# 4gb kingston pen drive showing 1gb after trying to install Chrome OS



## spider (Feb 18, 2010)

Hi Guys, I've a 4 GB Kingston pen drive which I used to install Chrome o/s that I had downloaded from net. Now as I insert it in my laptop it shows 1GB only. the Pen drive is only 4 months old. What could be the reason and can it be brought back to its original condition? 

Plz help guys..........


----------



## Sarvesh (Feb 19, 2010)

Just reformat it.

If doesn't work - open My Computer>Manage>Disk Management - Delete partition and repartition.
If doesn't solve - use HP Flash Drive format.


----------



## spider (Feb 22, 2010)

Sarvesh said:


> If doesn't solve - use HP Flash Drive format.
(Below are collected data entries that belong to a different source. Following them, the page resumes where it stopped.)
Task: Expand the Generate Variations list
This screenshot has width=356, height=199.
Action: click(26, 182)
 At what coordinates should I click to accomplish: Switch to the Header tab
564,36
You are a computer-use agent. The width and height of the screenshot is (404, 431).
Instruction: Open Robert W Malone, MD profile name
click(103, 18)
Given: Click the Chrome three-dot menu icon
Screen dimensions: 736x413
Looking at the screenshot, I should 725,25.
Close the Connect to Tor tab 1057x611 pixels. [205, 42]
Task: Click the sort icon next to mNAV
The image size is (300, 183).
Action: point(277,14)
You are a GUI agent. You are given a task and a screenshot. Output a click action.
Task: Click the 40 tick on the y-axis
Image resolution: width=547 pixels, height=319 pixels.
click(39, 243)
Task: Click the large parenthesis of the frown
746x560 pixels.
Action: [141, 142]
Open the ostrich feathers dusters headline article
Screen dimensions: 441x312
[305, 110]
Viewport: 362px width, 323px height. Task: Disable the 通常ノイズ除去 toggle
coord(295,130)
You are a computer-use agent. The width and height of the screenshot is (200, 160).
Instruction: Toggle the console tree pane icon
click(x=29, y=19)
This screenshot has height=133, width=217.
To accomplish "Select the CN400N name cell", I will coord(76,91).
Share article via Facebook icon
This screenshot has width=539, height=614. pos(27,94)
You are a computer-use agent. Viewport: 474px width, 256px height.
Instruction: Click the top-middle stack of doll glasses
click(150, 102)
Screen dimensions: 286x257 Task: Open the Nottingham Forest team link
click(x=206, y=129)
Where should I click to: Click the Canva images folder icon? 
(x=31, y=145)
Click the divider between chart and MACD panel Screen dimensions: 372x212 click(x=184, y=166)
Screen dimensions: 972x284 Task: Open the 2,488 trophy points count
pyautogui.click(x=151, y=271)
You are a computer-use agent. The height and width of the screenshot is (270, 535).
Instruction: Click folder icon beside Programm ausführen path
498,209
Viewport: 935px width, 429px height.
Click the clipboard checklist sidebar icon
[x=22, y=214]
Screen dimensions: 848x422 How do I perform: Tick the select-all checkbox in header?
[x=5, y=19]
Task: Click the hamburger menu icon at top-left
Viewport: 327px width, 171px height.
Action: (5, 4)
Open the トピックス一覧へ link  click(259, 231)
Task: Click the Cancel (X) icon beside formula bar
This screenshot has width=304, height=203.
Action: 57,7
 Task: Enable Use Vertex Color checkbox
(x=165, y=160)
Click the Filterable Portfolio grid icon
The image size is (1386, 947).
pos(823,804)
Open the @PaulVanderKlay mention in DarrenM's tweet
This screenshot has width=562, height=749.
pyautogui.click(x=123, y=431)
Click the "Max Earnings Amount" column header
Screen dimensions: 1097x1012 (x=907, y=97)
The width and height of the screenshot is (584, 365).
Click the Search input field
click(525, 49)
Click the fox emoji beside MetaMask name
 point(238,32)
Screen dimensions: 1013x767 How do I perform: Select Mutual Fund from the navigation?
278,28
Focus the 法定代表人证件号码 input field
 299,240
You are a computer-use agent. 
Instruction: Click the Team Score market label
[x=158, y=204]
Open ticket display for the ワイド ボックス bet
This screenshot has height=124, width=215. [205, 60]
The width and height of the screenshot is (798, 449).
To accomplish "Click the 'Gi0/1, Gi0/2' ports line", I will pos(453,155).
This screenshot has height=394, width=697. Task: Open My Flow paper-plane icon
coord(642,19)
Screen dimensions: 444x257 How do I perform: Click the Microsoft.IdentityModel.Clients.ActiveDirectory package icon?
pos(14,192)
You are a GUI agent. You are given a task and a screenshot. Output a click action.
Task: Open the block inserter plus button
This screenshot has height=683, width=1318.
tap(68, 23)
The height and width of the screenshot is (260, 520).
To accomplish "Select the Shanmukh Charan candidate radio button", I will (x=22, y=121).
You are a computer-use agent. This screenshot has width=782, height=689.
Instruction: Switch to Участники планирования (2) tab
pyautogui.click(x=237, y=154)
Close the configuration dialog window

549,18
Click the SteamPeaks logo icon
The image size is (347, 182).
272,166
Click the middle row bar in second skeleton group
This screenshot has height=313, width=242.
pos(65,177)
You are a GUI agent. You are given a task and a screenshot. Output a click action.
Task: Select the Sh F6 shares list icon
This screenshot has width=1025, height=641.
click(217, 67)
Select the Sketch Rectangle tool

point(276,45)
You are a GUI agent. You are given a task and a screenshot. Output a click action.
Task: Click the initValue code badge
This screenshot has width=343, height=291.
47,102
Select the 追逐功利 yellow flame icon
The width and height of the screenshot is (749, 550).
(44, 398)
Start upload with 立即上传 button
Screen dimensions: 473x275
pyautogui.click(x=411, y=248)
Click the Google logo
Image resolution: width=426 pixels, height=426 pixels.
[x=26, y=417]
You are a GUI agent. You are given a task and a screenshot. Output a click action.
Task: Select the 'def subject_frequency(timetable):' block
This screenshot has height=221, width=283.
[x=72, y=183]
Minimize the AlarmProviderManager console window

Thanks Sarvesh....I used HP Flash Drive Format Tool and finally my Flash Drive is ready to rock...thanks dude.........


----------



## paroh (Feb 23, 2010)

This happs with me also when my 8 Gb pen drive only showing as 2Gb drive i even try full format but still it is showing 2Gb. and i also tried hp usb utility to format still no use. Then last i try low level format it takes some time to do low format but now its ok it is showing 8Gb


----------



## Sarvesh (Mar 7, 2010)

Yes in some case when normal format does not work - full low format works.


----------